Prompted by PennDOT’s plans to rework Columbia Avenue during the Girard Exchange portion of the revamping of I-95, the Delaware River Waterfront Corporation, a quasi-city agency, has issued an RFP to find a designer for the Columbia Avenue Connector project.
If that name has a familiar ring, it’s because DRWC recently unveiled the Race Street Connector, which served to solidify the connection between Old City and the waterfront – specifically, Race Street Pier.
Such connections are at the very heart of the Master Plan for the Central Delaware, the nearly finished document that is meant to serve as the blueprint for the revitalization of the Delaware River waterfront, from Oregon to Allegheny avenues.
As Race Street connects to Race Street Pier, Columbia connects with Penn Treaty Park. Columbia has always been one of the key connector streets, said DRWC Vice President Joe Forkin, and PennDOT’s project made this the right time to get started.
PennDOT will be working in the area – the GR2 section – from 2012 to 2015, Forkin said. They are going to be doing work on the overpass at Columbia – a spot that now feels a bit dark and intimidating, especially at night. “They came to us and said, we’re going to do a base-line effort of reconstruction. Do you guys want to do anything more? We’ll still pay for the baseline.”
This, Forkin said, is a “fantastic opportunity” for DRWC to stretch its resources. PennDOT is already covering “soft costs” such as determining where the utilities are beneath the street and survey work. “This is easily 30 percent of construction costs,” he said.
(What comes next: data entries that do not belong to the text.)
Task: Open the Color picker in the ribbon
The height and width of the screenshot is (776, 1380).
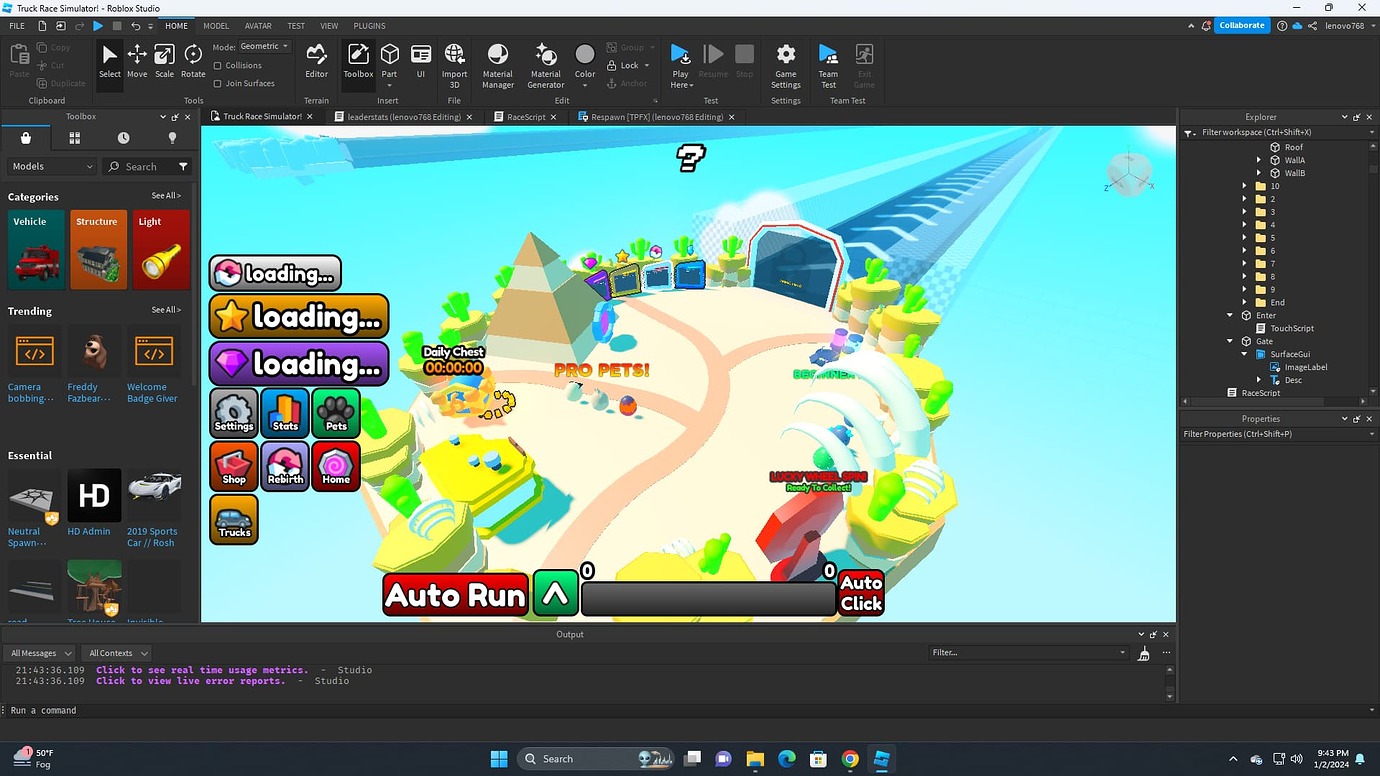Action: pos(585,57)
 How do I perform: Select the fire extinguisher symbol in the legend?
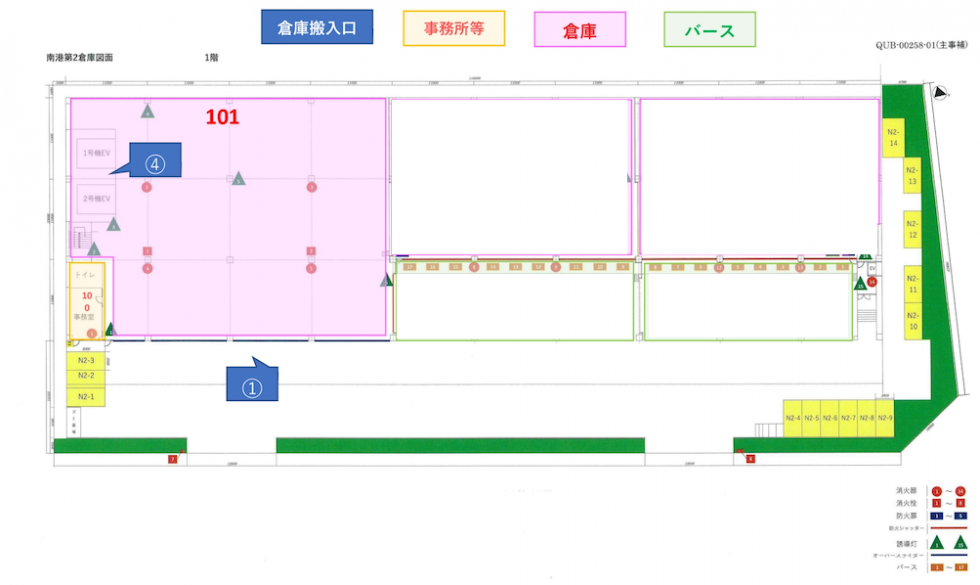pos(935,491)
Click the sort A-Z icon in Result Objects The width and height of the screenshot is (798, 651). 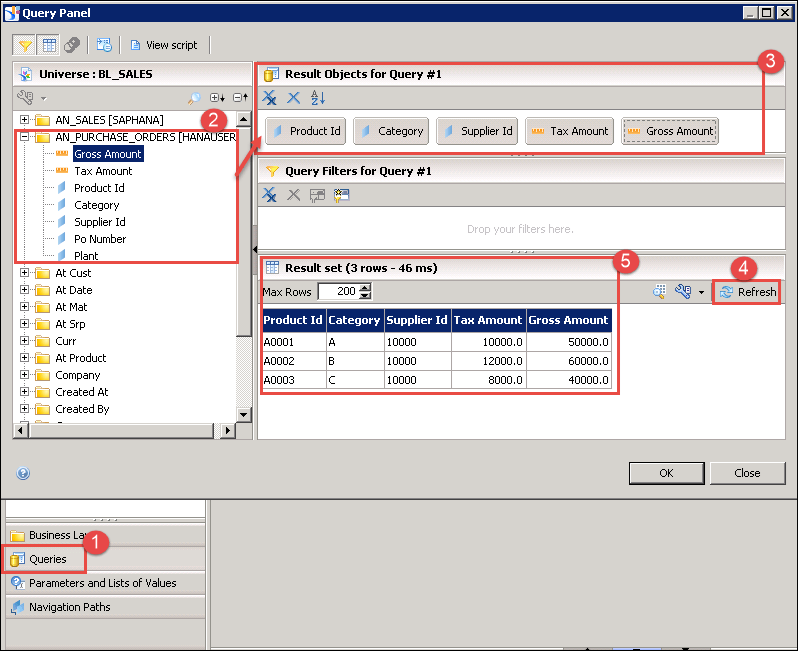click(318, 98)
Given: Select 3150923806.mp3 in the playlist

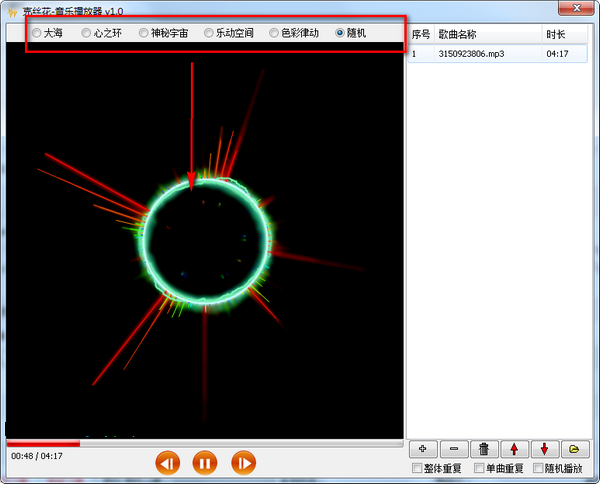Looking at the screenshot, I should click(497, 54).
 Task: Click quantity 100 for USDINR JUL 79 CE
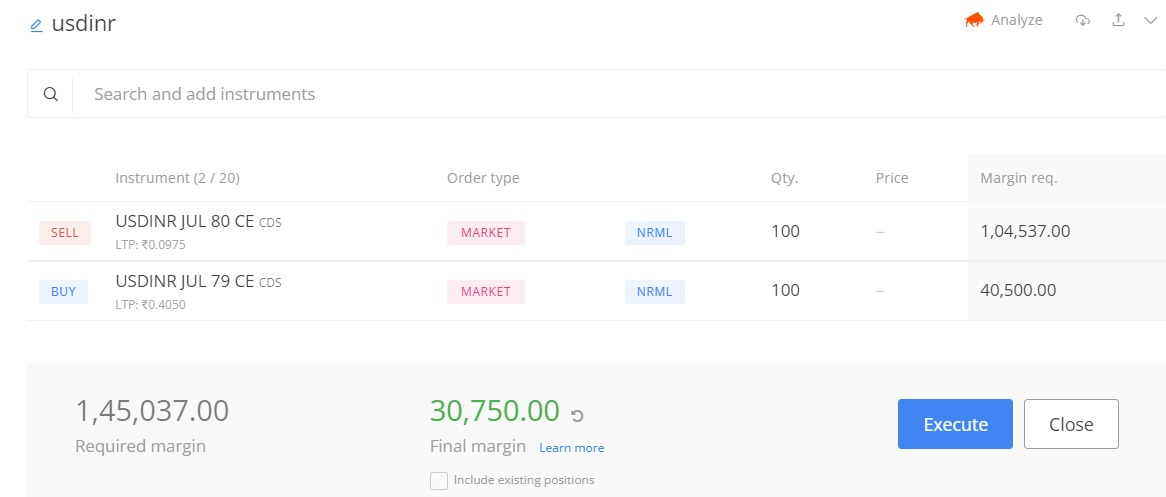[x=786, y=290]
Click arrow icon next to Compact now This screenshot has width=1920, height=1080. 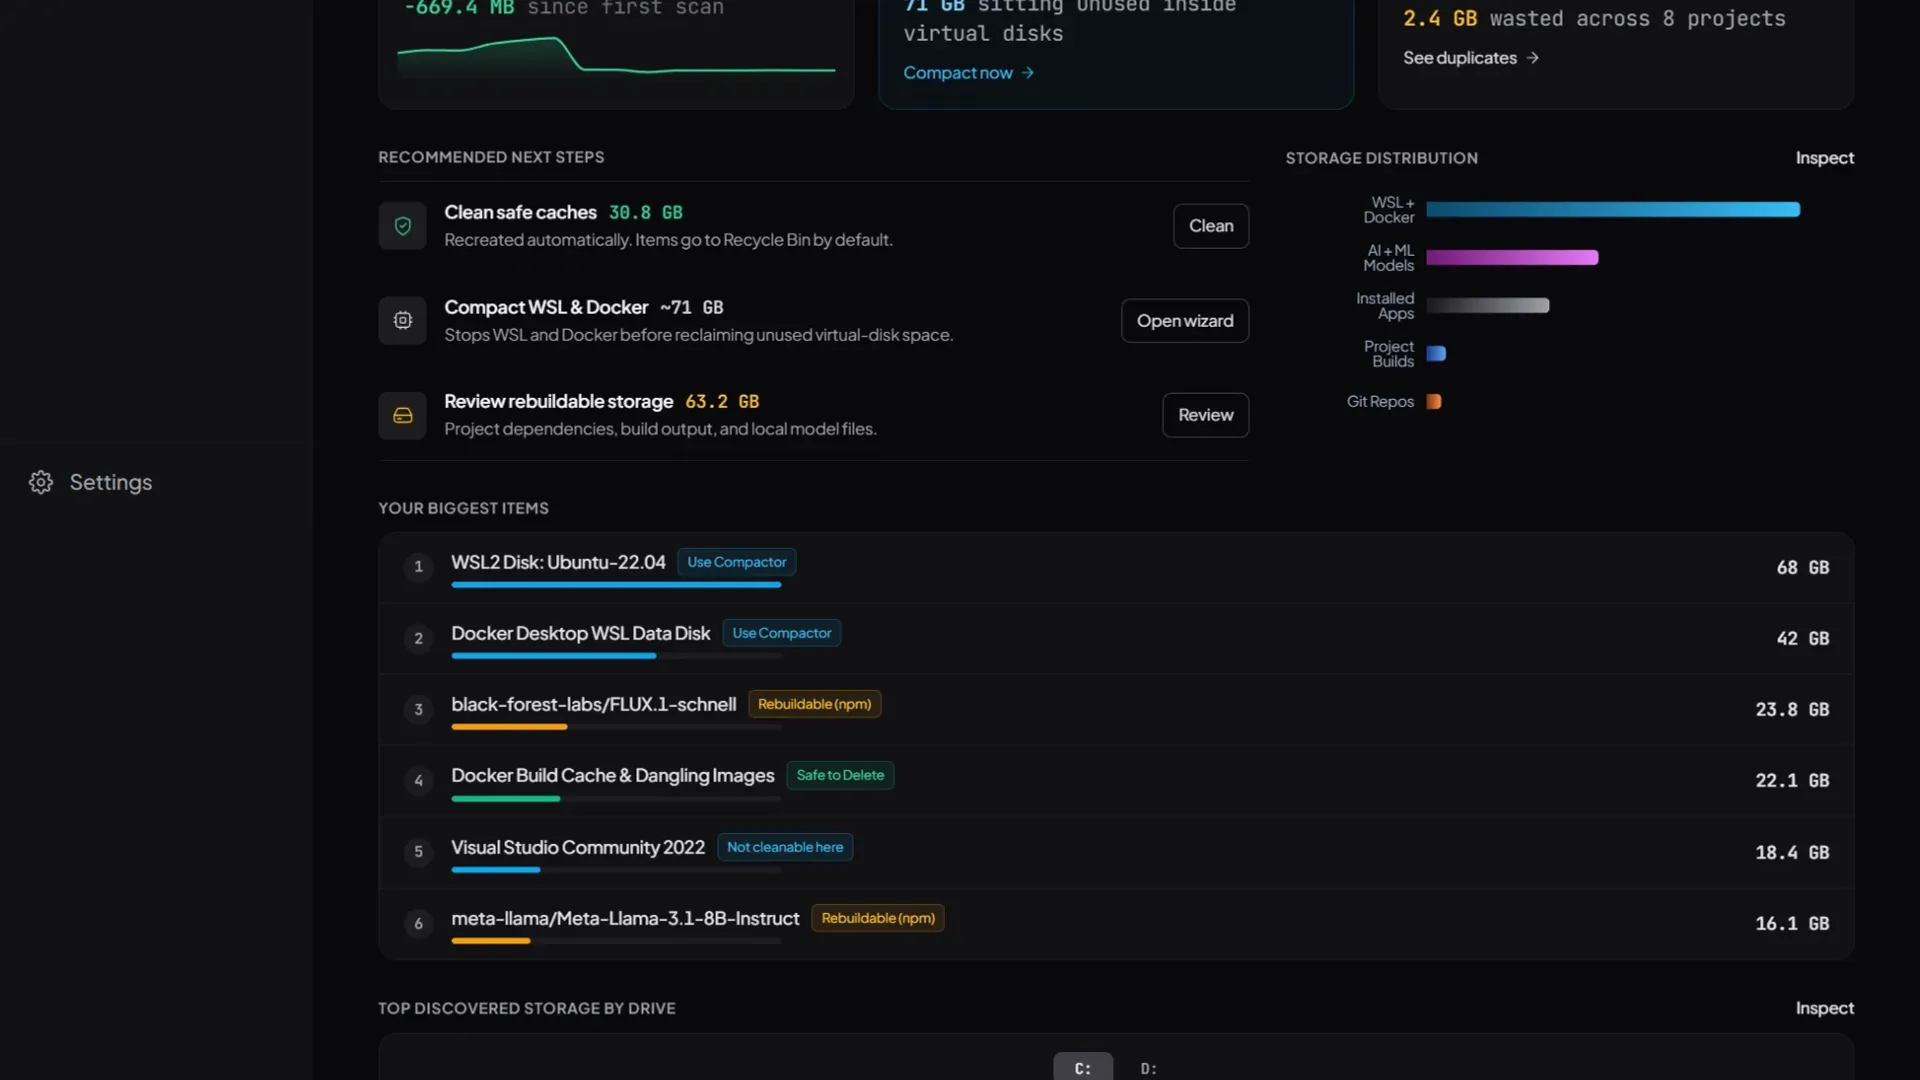[1027, 73]
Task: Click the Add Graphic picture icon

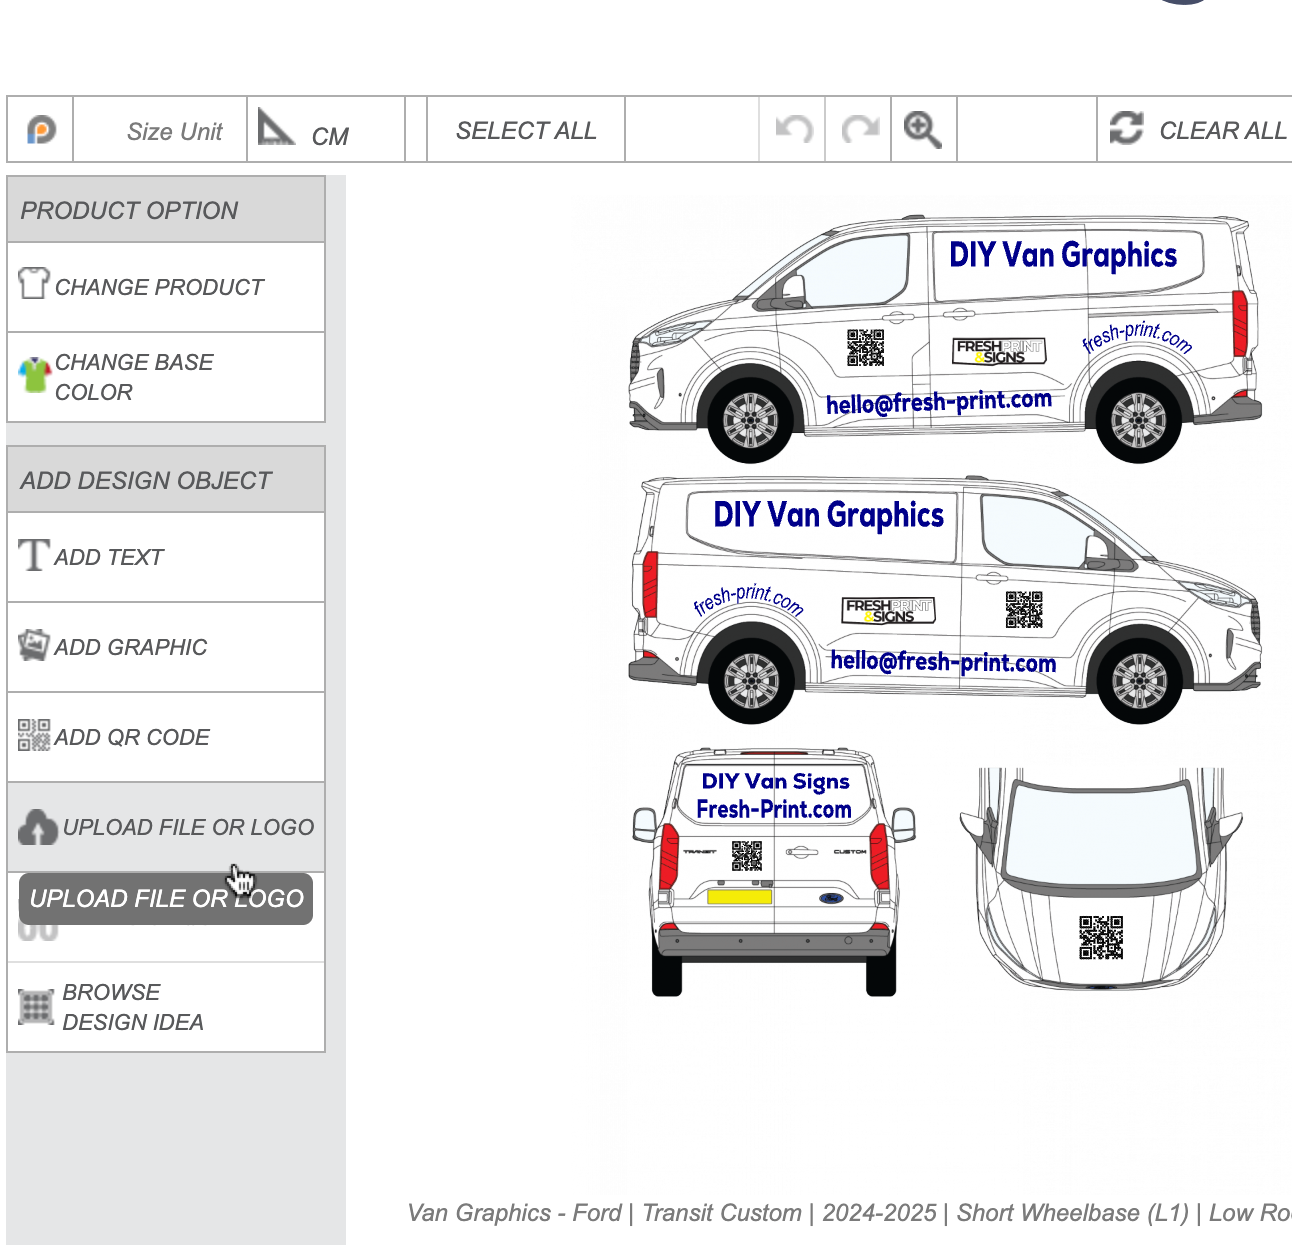Action: pos(34,645)
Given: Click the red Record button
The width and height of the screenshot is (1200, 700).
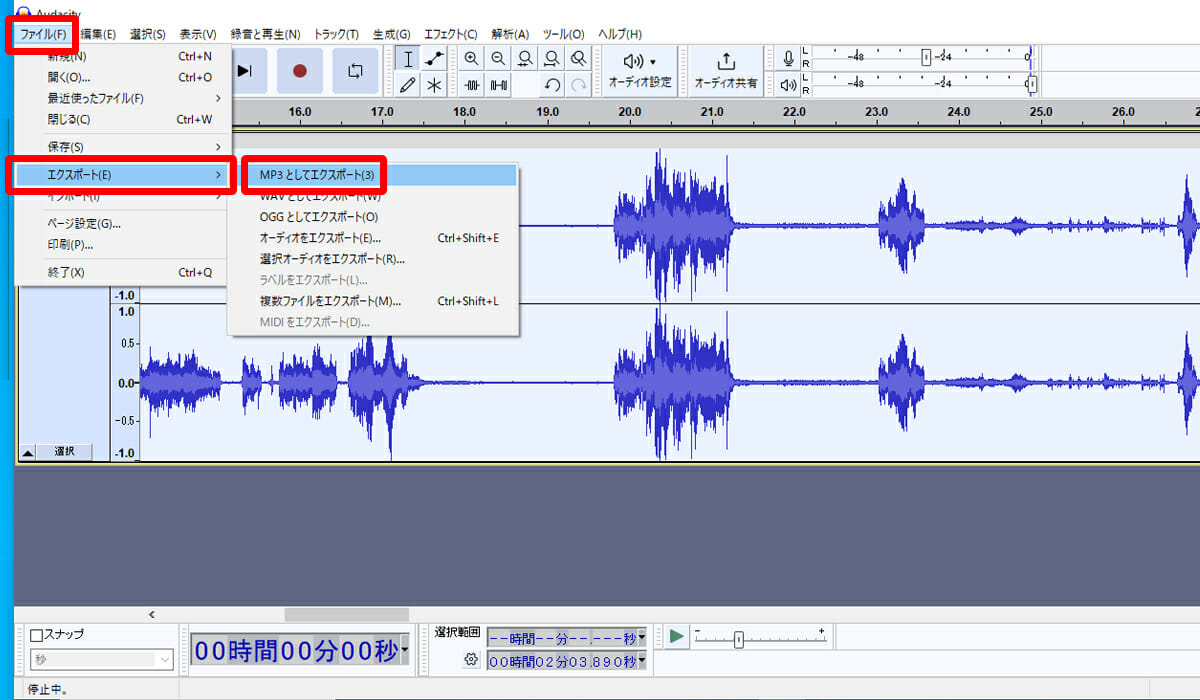Looking at the screenshot, I should [300, 71].
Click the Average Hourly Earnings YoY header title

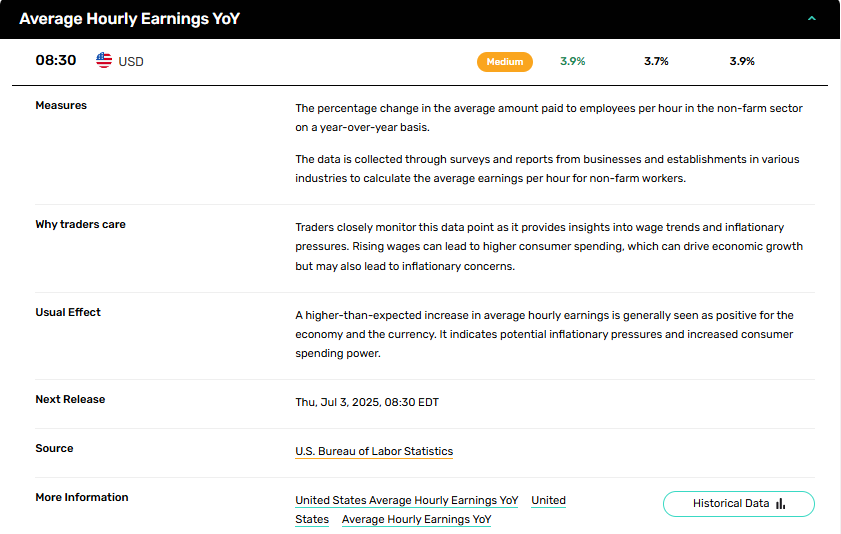pyautogui.click(x=129, y=19)
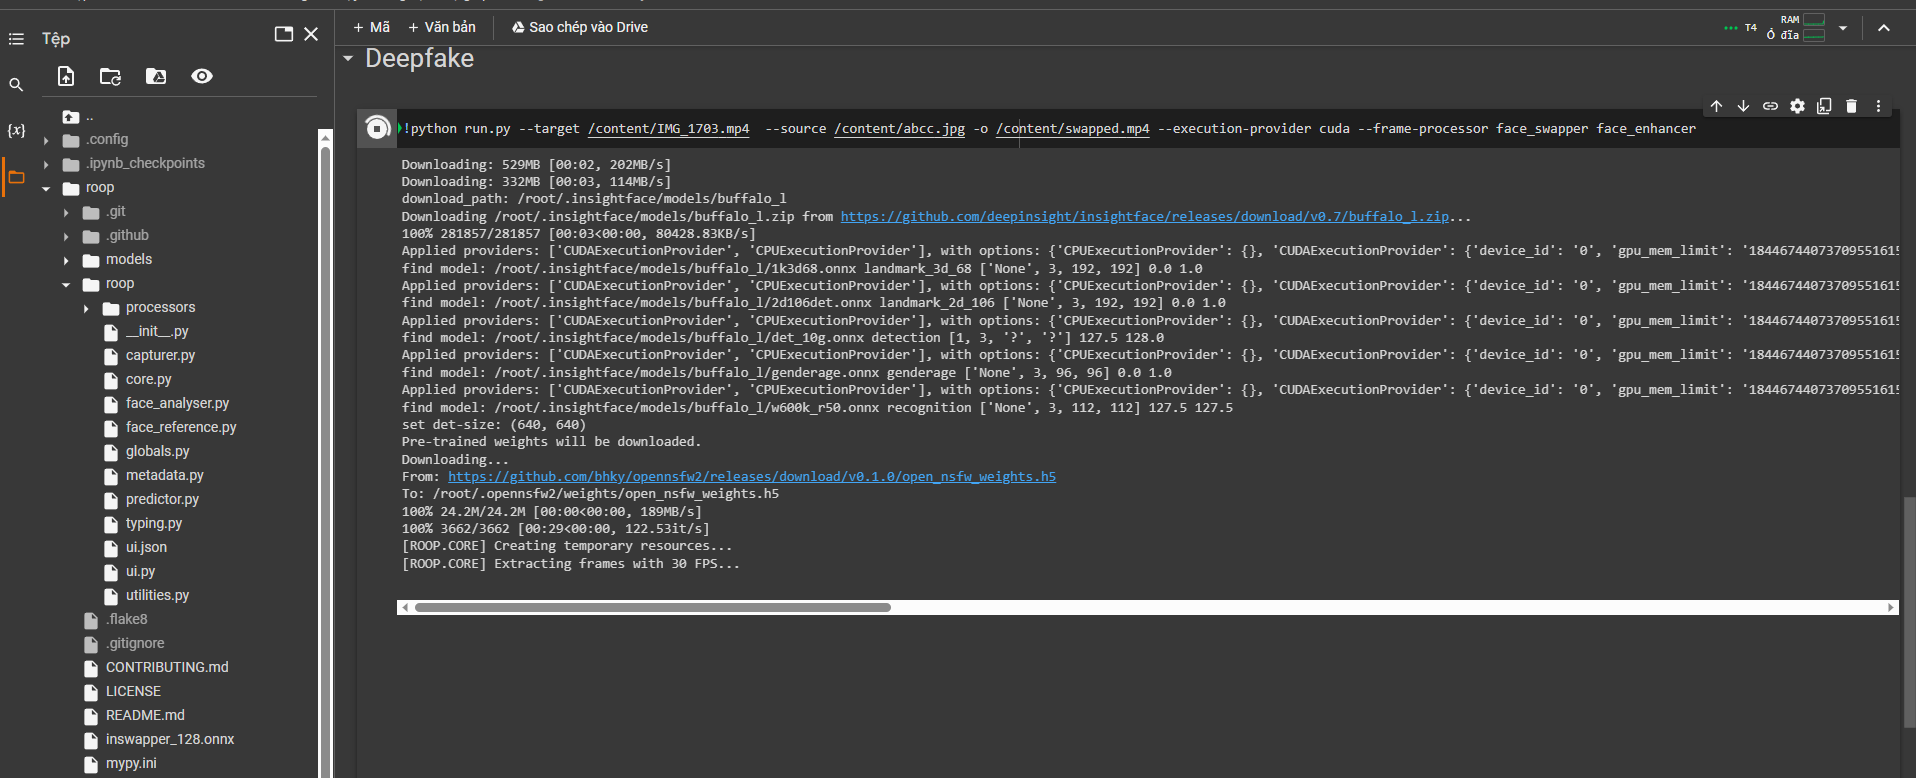Open cell settings gear icon
This screenshot has width=1916, height=778.
(1797, 106)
PennDOT has made similar offers to other agencies, organizations and community groups along the I-95 corridor through its sustainability committee. It has sought input from residents as well. See earlier coverage.
PennDOT Project Manager Elaine Elbich said that since PennDOT is doing this work anyway, it makes sense to mesh it with other groups’ goals when possible. In some cases, PennDOT will be able to do all the work these groups want as part of the project cost. In other cases, it will do part of the work, and the other partner will pick up the remaining cost.
For example, when it comes to the Columbia overpass, just about any design DRWC might chose for the walls will be covered by PennDOT. “It’s all the same process of imprinting concrete with a mold, regardless of how complex the design is,” she said.
LED lighting is also already part of the project, she said, but DRWC would likely have to cover the cost of decorative lighting and other amenities.
Next year construction begins on the first part of PennDOT’s work in this area, at the underpass. A later phase will concentrate on the area from the underpass to Penn Treaty Park and will address, among other things, safety issues pedestrians face when crossing Delaware Avenue to get to the park.
The consultant DRWC eventually hires – responses to the RFP are due Oct. 11 – will be asked to do planning for Columbia from the intersection with Girard Avenue the whole way through to Penn Treaty, Forkin said. While the phases of work will not all happen at once, they all need to work together, he said.
Forkin expects the DRWC board will select the consultant at its Oct. 28 meeting. PennDOT will need to see the resulting plan by February or March, he said.